Она позволила ему немножечко поработать в саду, а потом отправила отдыхать. Еще неделя-другая, и он станет следить за почтой в ожидании обычного письма от старого друга с ежегодным приглашением на полмесяца в деревню – ловить рыбу. Это же настоящее чудо, что опять весна и что Генри скоро объявит: «Тут от Гарри, понимаешь ли, письмо. Майская муха кишмя кишит. Я, пожалуй, послезавтра поеду». И она пока поживет одна, или, может, кто из девочек наведается погостить после пасхи, и ребятишки будут взапуски кувыркаться на лужайке, если, конечно, будет сухо.
Она посеяла петрушку, предвидя и предвкушая, что нынче небезынтересная публика съедется разговаривать с Генри.
* * *
Добраться до Мортимеров в Кингстон-на-Темзе было вовсе несложно, особенно если следовать четким указаниям Генри. Однако же нынешние гости изрядно наплутались. Они запоздали на полчаса, их растрясло, они разнервничались: машина Годфри и два такси. В машине Годфри с ним ехали Чармиан, дама Летти и миссис Петтигру. В первом такси – Алек Уорнер и Гвен, горничная дамы Летти. Во втором такси прибыла Джанет Джопабоком – миссионерка, сестра Лизы Брук, – а с нею пожилая пара и старая дева, ни с кем не знакомые.
Миссис Петтигру, элегантная и подтянутая, вышла первой. Генри Мортимер поспешил навстречу пожать ей руку с лучезарной улыбкой. Затем вылез Годфри, и тут уж была в полном разгаре суматоха – расплачивались с таксистами.
Голос Чармиан из глубины машины сообщил:
– Ой, как мы замечательно проехались. Целый год ничего подобного не видела. Какая река изумительная.
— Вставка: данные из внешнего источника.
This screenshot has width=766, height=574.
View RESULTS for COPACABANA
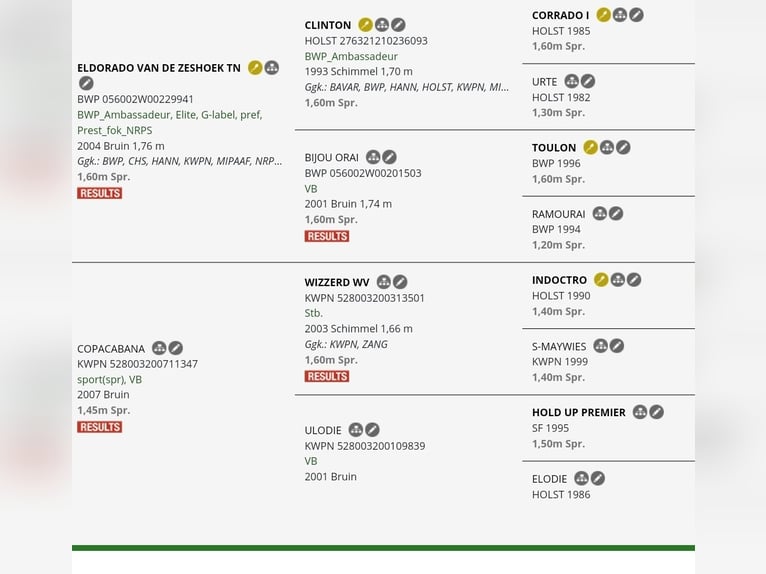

– Минутку погоди, погоди минутку, Годфри, – сказала дама Летти, которую вытаскивали из такси. – Не тащи меня. – За зиму она потучнела и стала как-то хрупче. И видеть стала хуже – она с трудом нащупывала ногой тротуар. – Ну погоди же, Годфри.
– Опаздываем, – сказал Годфри. – Ты, Чармиан, сиди смирно, не торопись, пока мы высадим Летти.
Миссис Петтигру взяла даму Летти под руку, а Генри Мортимер придерживал дверцу. Летти выдернула руку из подхвата миссис Петтигру и обронила сумочку, содержимое которой рассыпалось по тротуару. Пассажиры такси кинулись спасать принадлежности Летти, а сама она плюхнулась обратно на заднее сиденье.
Юная Гвен, привезенная в качестве свидетельницы, стояла у калитки и хохотала во все горло.
Миссис Мортимер просеменила по тропочке и подергала Гвен.
– А ну-ка, сударыня, – сказала она, – помогите-ка старшим, нечего тут стоять да гоготать.
Гвен чрезвычайно удивилась, но с места не стронулась.
– Иди помоги своей тетке подобрать, что у нее выпало, – сказала миссис Мортимер.
Дама Летти, опасаясь потерять горничную, крикнула с заднего сиденья:
– Я не тетка ей, миссис Мортимер. Гвен, не волнуйтесь.
Миссис Мортимер, обычно женщина тихая, взяла Гвен за плечи и подтолкнула ее туда, где старики и старухи копошились над рассыпанной сумочкой.
– Пусть девочка подберет, – сказала она.